Segment Start: Study material
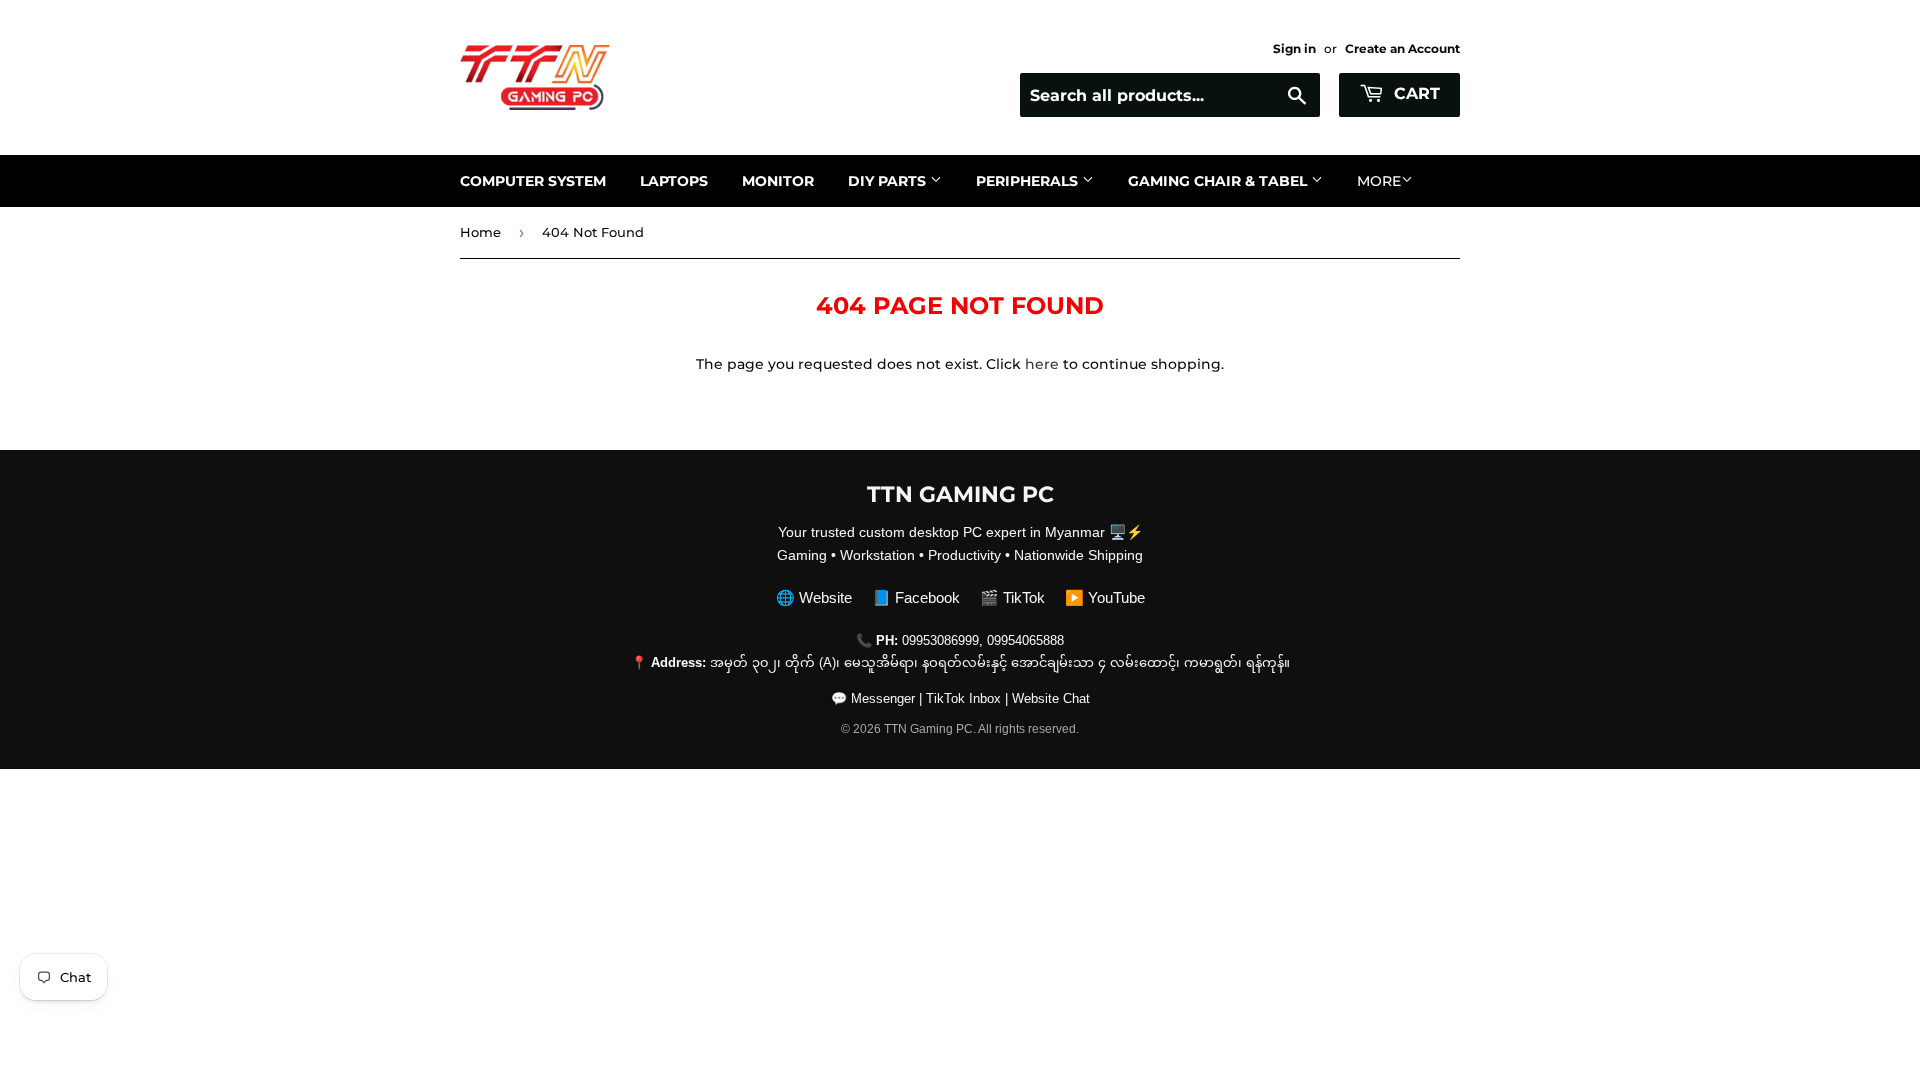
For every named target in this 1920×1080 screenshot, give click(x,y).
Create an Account (1402, 48)
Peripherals (1029, 181)
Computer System (533, 181)
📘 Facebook (916, 597)
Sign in (1294, 48)
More (1379, 181)
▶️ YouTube (1105, 597)
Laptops (674, 181)
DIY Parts (889, 181)
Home (480, 232)
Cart (1414, 93)
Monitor (778, 181)
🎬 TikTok (1012, 597)
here (1042, 364)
Segment End: Study material
Task to carry out: Please transcribe the lines from the one containing "Computer System (533, 181)" through the last line of the records. Include both ends and nothing else.

Exercise response:
Computer System (533, 181)
📘 Facebook (916, 597)
Sign in (1294, 48)
More (1379, 181)
▶️ YouTube (1105, 597)
Laptops (674, 181)
DIY Parts (889, 181)
Home (480, 232)
Cart (1414, 93)
Monitor (778, 181)
🎬 TikTok (1012, 597)
here (1042, 364)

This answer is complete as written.